La crainte principale est de ne pas trouver sa place dans ce nouvel écosystème professionnel où la personnalité est mise en avant. Plus de raisons de se cacher derrière le masque de l’anonymat, c’est le moment de se dévoiler. Mais comment se mettre à nu sans avoir la garantie d’un encadrement ? Comment se fier aux prises de décision de ses collaborateurs, alors qu’elles impactent l’ensemble ? Comment penser collectif et non plus individuel ? Le mot est lâché. La confiance, voilà bien la qualité fondatrice de l’entreprise libérée. Malheureusement, c’est également son plus grand défaut. Tout est dans la subtilité et l’humilité, le retour à l’essentiel et à une communication naturelle. Entre redéfinition des missions, remise en cause de l’organisation interne et des professionnels eux-mêmes, l’entreprise libérée n’est donc pas un jeu qu’il faut prendre à la légère.

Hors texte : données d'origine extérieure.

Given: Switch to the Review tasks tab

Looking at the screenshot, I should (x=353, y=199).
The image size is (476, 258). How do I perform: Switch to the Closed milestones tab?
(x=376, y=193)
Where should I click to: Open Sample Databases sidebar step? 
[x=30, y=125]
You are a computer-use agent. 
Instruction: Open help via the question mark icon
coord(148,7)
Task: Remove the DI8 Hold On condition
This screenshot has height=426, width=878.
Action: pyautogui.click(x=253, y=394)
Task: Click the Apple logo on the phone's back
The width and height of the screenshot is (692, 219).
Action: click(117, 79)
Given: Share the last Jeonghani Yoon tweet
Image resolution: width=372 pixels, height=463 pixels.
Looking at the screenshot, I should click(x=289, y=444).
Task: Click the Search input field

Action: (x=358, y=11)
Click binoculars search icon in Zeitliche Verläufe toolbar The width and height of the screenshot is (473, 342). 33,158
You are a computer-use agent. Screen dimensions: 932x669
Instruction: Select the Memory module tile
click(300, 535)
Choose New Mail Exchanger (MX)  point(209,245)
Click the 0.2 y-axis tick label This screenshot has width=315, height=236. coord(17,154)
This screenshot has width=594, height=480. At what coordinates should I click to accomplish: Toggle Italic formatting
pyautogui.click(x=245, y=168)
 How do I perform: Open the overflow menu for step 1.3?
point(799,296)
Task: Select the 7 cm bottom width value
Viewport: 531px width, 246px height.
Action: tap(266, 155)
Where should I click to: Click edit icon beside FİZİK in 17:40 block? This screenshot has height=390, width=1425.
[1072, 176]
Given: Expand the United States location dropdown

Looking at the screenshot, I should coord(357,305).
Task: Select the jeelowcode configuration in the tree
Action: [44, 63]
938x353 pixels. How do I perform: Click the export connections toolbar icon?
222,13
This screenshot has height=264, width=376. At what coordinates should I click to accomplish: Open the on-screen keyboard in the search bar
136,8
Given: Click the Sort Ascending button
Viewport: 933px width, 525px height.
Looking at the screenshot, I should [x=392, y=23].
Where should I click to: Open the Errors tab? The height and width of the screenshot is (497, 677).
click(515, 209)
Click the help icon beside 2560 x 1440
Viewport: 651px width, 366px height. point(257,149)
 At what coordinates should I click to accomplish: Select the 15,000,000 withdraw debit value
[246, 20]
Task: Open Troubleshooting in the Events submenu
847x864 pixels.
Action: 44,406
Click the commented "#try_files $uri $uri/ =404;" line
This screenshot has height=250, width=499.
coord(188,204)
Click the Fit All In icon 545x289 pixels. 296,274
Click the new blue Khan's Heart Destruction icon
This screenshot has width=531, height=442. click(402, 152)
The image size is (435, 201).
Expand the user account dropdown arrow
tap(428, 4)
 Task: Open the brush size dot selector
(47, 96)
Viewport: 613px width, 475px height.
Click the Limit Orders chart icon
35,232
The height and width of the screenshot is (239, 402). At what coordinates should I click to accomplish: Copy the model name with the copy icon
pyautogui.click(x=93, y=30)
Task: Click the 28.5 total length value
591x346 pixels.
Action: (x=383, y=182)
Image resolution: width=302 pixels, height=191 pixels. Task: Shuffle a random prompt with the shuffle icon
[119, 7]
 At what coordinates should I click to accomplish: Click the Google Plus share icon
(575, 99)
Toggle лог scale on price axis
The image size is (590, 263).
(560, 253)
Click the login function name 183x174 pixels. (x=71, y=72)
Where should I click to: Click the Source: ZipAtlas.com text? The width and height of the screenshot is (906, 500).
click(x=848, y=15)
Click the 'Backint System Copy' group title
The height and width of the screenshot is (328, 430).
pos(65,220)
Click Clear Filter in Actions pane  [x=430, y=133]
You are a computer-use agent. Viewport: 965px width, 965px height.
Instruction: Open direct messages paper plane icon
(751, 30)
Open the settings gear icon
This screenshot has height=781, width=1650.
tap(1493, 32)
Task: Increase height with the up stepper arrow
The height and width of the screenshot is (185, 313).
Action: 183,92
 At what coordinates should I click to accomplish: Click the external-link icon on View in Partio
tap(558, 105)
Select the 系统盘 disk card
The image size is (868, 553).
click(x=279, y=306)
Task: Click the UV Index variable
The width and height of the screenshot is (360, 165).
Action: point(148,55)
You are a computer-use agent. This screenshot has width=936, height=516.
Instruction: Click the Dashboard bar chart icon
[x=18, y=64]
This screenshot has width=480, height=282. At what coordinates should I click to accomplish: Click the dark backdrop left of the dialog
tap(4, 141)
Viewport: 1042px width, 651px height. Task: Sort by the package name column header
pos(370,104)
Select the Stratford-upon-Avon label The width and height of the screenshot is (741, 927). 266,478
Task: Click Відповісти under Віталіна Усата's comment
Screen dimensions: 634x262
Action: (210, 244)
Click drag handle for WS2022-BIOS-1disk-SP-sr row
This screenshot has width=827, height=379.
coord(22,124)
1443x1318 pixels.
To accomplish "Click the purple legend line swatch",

Quand les collaborateurs libèrent eux-mêmes leur entreprise
Mais alors comment distinguer une entreprise engagée dans un réel process de libération d’une entreprise libérée en apparence ? Si la communication externe n’est pas un élément différenciant, les efforts portés en faveur d’une communication interne efficiente constituent un élément de référence. En effet, donner les moyens aux collaborateurs de s’impliquer dans l’évolution de l’entreprise passe par une transparence et un questionnement quotidiens sur les sujets sensibles. Demander et prendre en compte les avis recueillis, valoriser les initiatives, proposer des ateliers de brainstorming, communiquer sur l’avancée des différents points de réflexion, ce sont ces pratiques qui marquent un véritable engagement sur le chemin de l’entreprise libérée. Le changement doit être accompagné et imaginé en amont afin d’anticiper inquiétudes, craintes et préjugés. Mais cet accompagnement ne doit pas brider toute forme de spontanéité. La responsabilisation et l’autonomie deviennent des principes clés, mais pourtant sans consistance ni saveur si la confiance en soi n’est pas là. Finalement, libérer l’entreprise n’est plus tellement le propos. La démarche à privilégier aujourd’hui, c’est de révéler le potentiel de chaque collaborateur. Chacun a son importance, chacun doit avoir conscience de ses capacités. De libérée, l’entreprise deviendra ainsi libératrice, actrice à part entière du bonheur au travail des salariés.